Thursday, January 3, 2013

Atul Gawande's The Checklist Manifesto. My take.

http://www.amazon.com/Checklist-Manifesto-How-Things-Right/dp/0312430000

The Checklist Manifesto: How to Get Things Right


I read Atul Gawande's The Checklist Manifesto, over the holidays.  It is an excellent book, telling a cohesive set of stories to convince people checklists are a good idea.  I didn't need to be convinced about the value of using checklists.  My friend and colleague Bryan Liang wrote about using airline/pilot techniques to improve medical quality/safety in the late 1990s.  I bought into it years ago, and I am a firm believer in them.

One thing to start with: the book reminds one just how frequently physicians and others harm patients in clinics/hospitals.  Few of us realize the iatrogenic damage we do.  It is staggering.  

The question is: with so many groups invested in checklists, why has medicine not embraced them?  Why are they not widespread/routine/commonplace/habitual?  The book provides some hints.  Complexity is one.  For all the complexity involved in flying an airplane, it still does not approach the complexity of medicine.  That is shown, for example, in the book's reference to how, when airlines merge, pilots argue about which airline's set of checklists to use.  One gets the feeling that the pilots are arguing about keeping checklists they are most familiar with, and not that the other pilots' are particularly inferior.  Such would not be the case with a hospital merger, I imagine.  Still, there are some basic things physicians could generally agree on, and start with.  The 19 point surgical checklists described in the book is a good example. Indeed, some checklists are already being developed.  In pathology, for example, the College of American Pathologists produces synoptic cancer protocols (essentially checklists) for pathologists to use or follow when diagnosing cancer.  They exist for a variety of sites, including lung.  

Ironically, while pilots have given up the "captain of the ship" mentality, surgeons and other physicians cling to it.  This may be because physicians' training essentially stops after residency (continuing education notwithstanding) and physicians feel threatened.  Being found wanting in one's specialty or subspecialty, even a little bit, is a very real danger to physicians.  This is mainly due I think to the medical malpractice system, and authority of state licensing agencies.  For example, many physicians would probably benefit greatly from some sort of mental health intervention (I know some); however, few if any will do it until forced to do so after some calamity.  It's completely dysfunctional, but I agree with them--its the only rational thing to do.  No one can afford to have some psychiatric intervention on record.  And few believe anything is kept confidential in that realm; and I expect few could ever be convinced otherwise.  Nothing substantial is being done to address this; however.  I have argued for years that physicians should be required to attend mandatory 30 minute sessions each week, whether we need it or not.  That would take the stigma away.  It hasn't happened, at least not yet.  Perhaps if the medical malpractice paradigm goes away, and we have instead some sort of worker's comp-like situation, without lawsuits directed specifically at physicians, physicians will become more like pilots in regard to accepting checklists.

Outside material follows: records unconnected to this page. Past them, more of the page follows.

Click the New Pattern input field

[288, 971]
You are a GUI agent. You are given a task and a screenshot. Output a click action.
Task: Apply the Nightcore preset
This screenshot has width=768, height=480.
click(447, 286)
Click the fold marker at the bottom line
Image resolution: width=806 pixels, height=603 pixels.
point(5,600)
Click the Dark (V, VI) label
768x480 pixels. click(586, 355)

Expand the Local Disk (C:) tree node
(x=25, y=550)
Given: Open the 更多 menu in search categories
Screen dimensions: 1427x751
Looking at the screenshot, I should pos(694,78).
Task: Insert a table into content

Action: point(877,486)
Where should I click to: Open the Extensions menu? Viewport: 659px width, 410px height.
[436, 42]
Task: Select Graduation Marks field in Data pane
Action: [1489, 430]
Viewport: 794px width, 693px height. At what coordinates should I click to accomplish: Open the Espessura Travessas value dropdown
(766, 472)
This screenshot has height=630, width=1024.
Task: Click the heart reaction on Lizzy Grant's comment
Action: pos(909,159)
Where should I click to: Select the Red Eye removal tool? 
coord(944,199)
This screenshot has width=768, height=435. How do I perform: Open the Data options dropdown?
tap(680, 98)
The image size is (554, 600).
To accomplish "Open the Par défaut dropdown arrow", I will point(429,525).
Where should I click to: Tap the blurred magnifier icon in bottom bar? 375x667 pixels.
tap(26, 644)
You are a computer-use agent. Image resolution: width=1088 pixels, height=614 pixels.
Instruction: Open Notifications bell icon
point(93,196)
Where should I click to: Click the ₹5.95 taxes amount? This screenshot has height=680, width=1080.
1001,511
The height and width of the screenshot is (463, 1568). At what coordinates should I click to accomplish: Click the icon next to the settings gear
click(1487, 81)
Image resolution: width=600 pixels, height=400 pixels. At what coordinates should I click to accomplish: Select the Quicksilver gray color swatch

It is also the case that, unlike the airlines, building companies, restaurants, etc. that are discussed in the book--all private companies and entities--medicine is for all intents and purposes a public, federally funded, nationalized utility.  Those private companies work for profit, and either succeed or go under.  Bosses have authority; employees, including pilots, either buy in or leave.  But in medicine, trying to get people (physicians, administrators, nurses, etc.) to buy in to checklists enthusiastically (or hold them accountable for not doing so) is probably not likely to occur.  And what remains of private medicine is gasping for breath to survive; its attention is not solidly focused on quality/safety checklists.  Physicians and administrators have never gotten along well; but today, with everybody fighting for pieces of the pie as the pie shrinks, the hostility is almost overt, palpable.  There are good reasons for this.  Administrators are today focused on essentially nothing except profit/cost.  Because nobody cares about quality, checklists will be viewed as a time waste, and resented.  Those performing the checklists, nurses, etc., will mindlessly check off the boxes, not caring whether they are accurate, resenting having to do so; and no administrator (and few physicians) are going to care or hold anybody accountable.  Completely form over substance.  While one can imagine airline executives and pilots being on the same page regarding safety and checklists, such agreement in medicine is highly unlikely, and to the extent it exists it probably does so only in a handful of elite institutions on the east coast.  Like the authors.'  In that respect I think he is wildly optimistic.  

I would like to see these various states of affairs change, but I am afraid Obamacare only locks in the current mentality.  

As I read over this I realize how harsh and depressing it comes out.  But there it is.  Man, I would like to be able to make some real changes.